Les groupes internationaux considèrent progressivement le Maroc comme une plateforme régionale capable de relier l’Europe aux marchés africains francophones. Cette dynamique soutient également les ambitions marocaines dans les services à forte valeur ajoutée.
Le développement des infrastructures numériques accompagne par ailleurs les stratégies industrielles et financières du Royaume. Les services cloud, les fintechs et les plateformes administratives numériques renforcent progressivement l’écosystème économique marocain.
Cette progression contraste avec les difficultés observées en Algérie dans plusieurs segments numériques stratégiques. Malgré des capacités financières importantes, les lenteurs administratives, les restrictions réglementaires et le faible niveau d’intégration régionale limitent encore l’émergence d’un véritable hub technologique compétitif.
Cette situation réduit progressivement la capacité algérienne à attirer les grands flux numériques internationaux au moment où plusieurs économies africaines accélèrent leur transformation technologique.

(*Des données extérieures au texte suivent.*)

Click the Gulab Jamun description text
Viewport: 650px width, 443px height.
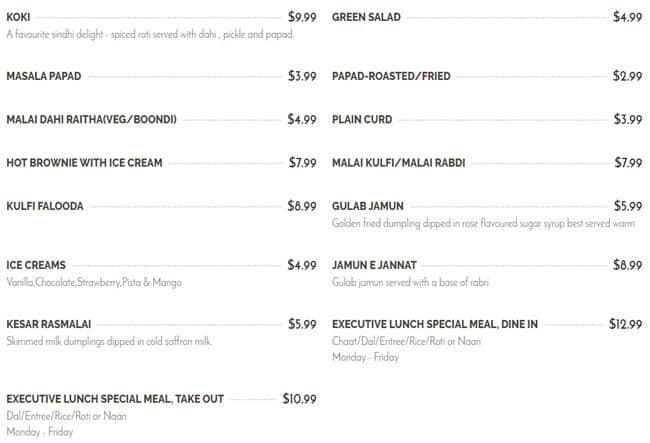pos(483,223)

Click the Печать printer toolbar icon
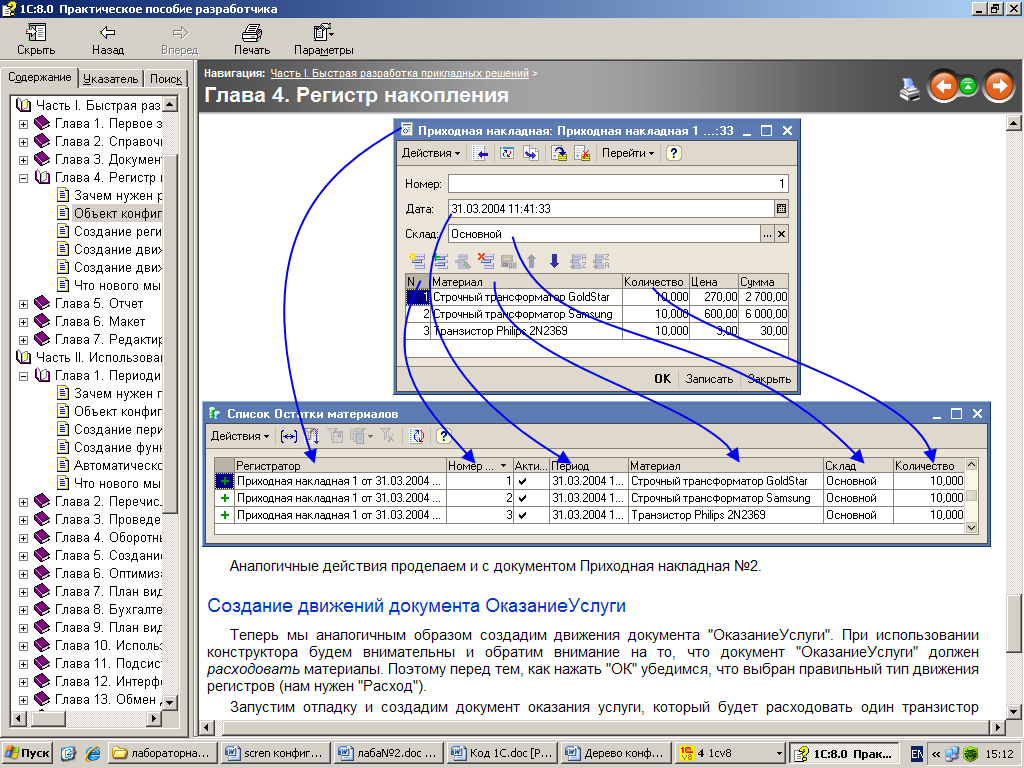pos(251,39)
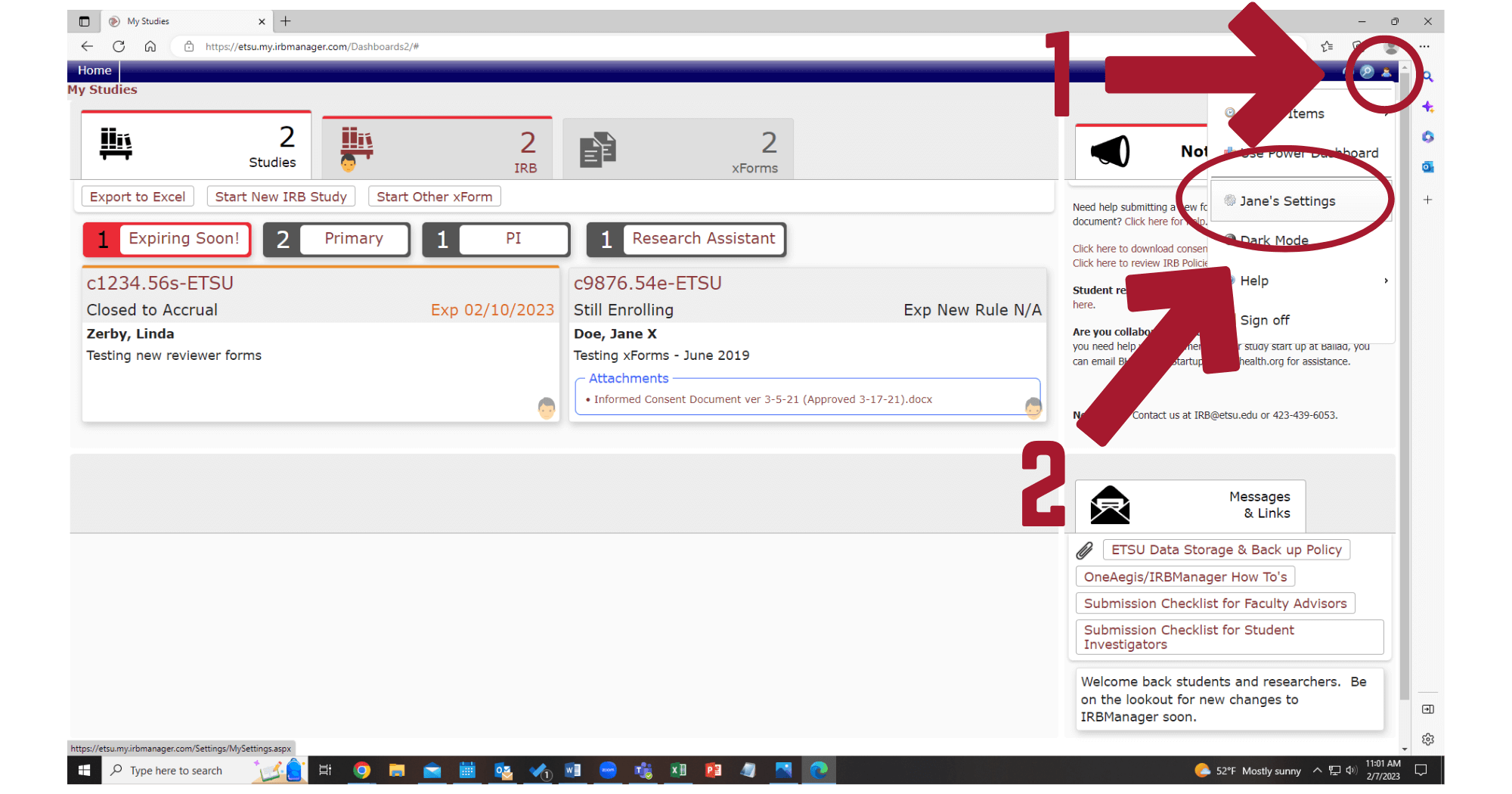Image resolution: width=1512 pixels, height=794 pixels.
Task: Click the xForms documents icon
Action: [597, 150]
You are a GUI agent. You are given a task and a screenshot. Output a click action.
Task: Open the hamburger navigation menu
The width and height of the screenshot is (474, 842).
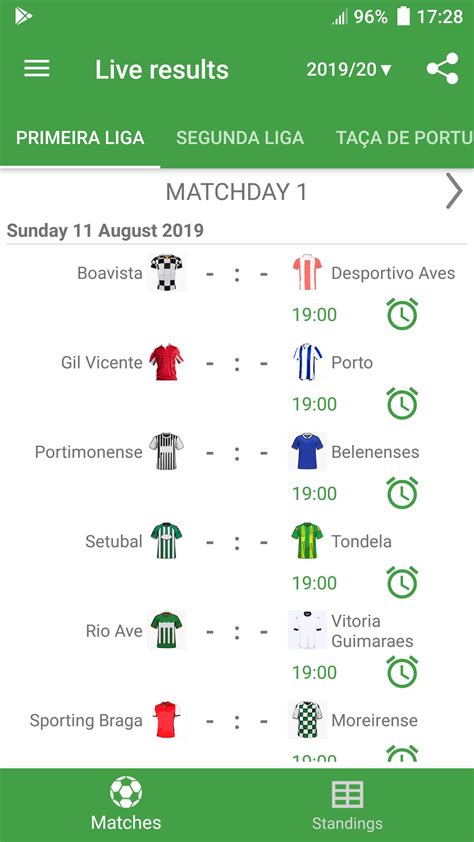37,69
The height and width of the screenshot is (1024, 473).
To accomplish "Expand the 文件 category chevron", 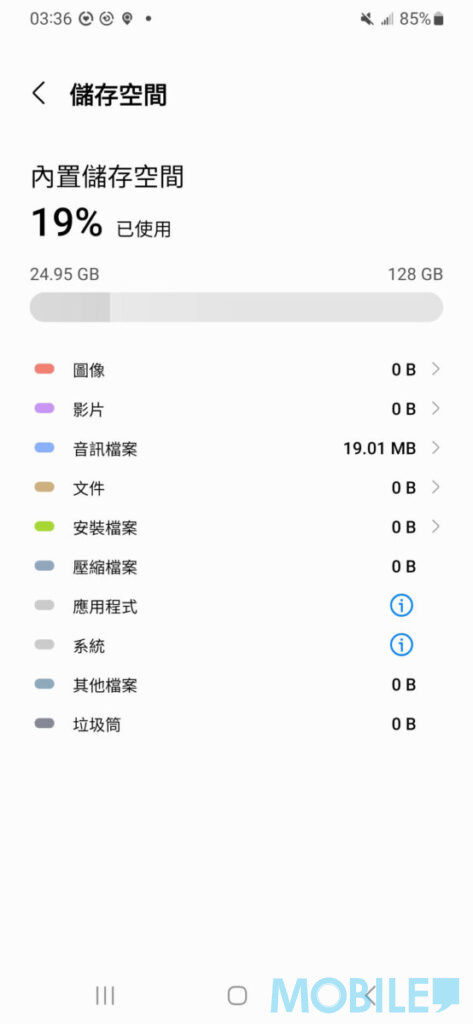I will coord(436,487).
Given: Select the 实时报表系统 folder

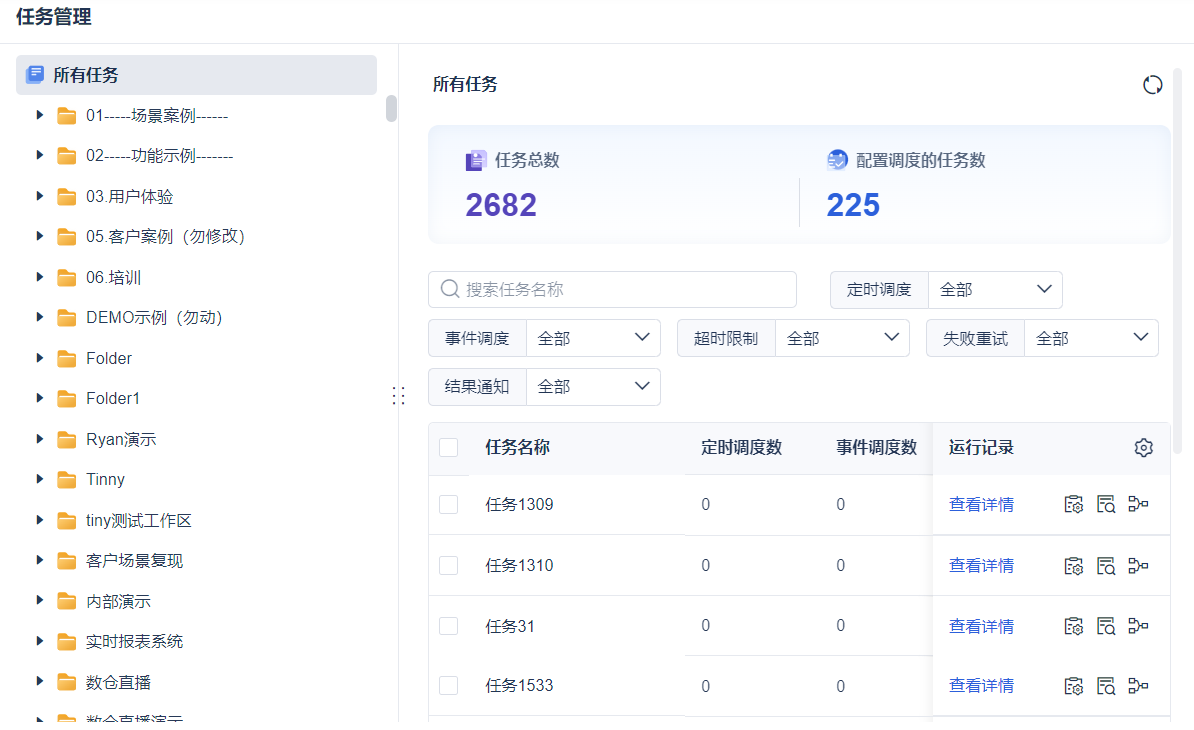Looking at the screenshot, I should tap(134, 642).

Les données deviennent un enjeu de souveraineté économique
Cette fragmentation numérique mondiale accroît les risques de dépendance technologique. Plusieurs États africains utilisent des infrastructures numériques étrangères sans disposer de capacités suffisantes pour protéger leurs données stratégiques.
Les enjeux liés à la cybersécurité deviennent particulièrement sensibles. Les attaques informatiques visant les administrations, les banques ou les infrastructures critiques progressent rapidement sur le continent.
Les institutions africaines cherchent désormais à renforcer leurs capacités réglementaires afin de protéger les données financières, administratives et industrielles. Cette évolution accompagne la montée des débats sur la souveraineté numérique africaine.
Les infrastructures numériques deviennent ainsi des instruments de puissance comparables aux grands corridors logistiques ou énergétiques. Le contrôle des données conditionnera une partie croissante de la compétitivité africaine, de la sécurité économique et de l’autonomie stratégique du continent.
L’Afrique entre donc dans une nouvelle phase géoéconomique où la maîtrise des réseaux numériques devient un enjeu majeur de souveraineté et d’influence internationale.